• Date: 12/11/2010

    Use Cases

    Alex, one of our lecturers proves that he really is a Use Case evangelist in his latest blog post "Use(less) Cases"...
     
    I love use cases. I love teaching them, writing them; in fact I love everything about use cases, well almost. What I really don't like about use cases is the frequent way in which they are poorly introduced into an organisation. 

    At Objektum Solutions we talk about the "use case hoax"; the fact that many people focus on the "stick men and bubbles" while failing to understand the underlying concepts of uses case development. For us use cases are not about the notation but about the thought processes that are employed in their development.
     
    One of the problems that I often encounter is the inability of engineers (particularly those who have spent years at the detailed design or implementation level) to abstract their thinking in order to express how the systems they develop will be used in the real world.

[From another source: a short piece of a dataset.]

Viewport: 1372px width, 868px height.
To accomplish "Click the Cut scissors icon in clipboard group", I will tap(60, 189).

All too often I find use cases that are developed purely to "tick" the relevant boxes and therefore add little or no value.

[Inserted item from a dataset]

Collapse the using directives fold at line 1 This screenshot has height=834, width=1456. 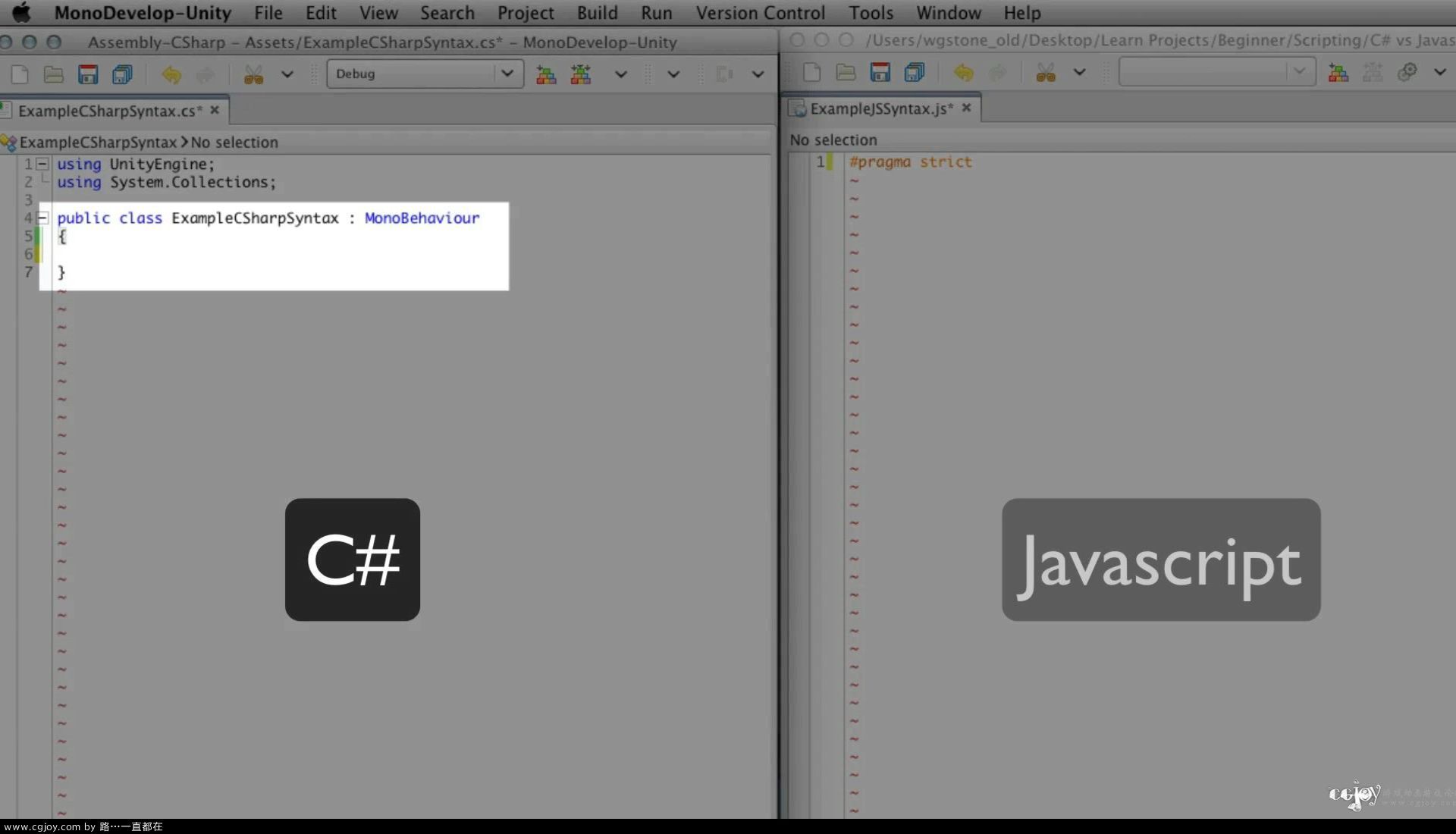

    As with any new technique (and by new I am speaking from the relevant point of view of the deploying organisation as use cases have become an old friend to many of us), careful consideration has to be given to how to introduce use case driven development.
    In order to successfully apply use case modelling to a project, engineers must first be taught why they are doing it and what the expected result is. For me use cases offer more than just an understanding of how the system under development will be used. They are a means of discovering what questions need to be asked of the stakeholders in order to ensure that a project is suitably equipped to move the development effort forward.

    Over the years I have taught many aspects of software and systems engineering but there's still nothing more gratifying that the look, at the end of a use case course, which clearly says "wow, I never realised how powerful this technique is".

    As a consultant it is my job to teach people modelling languages but as an engineer it is my mission to teach people how to model.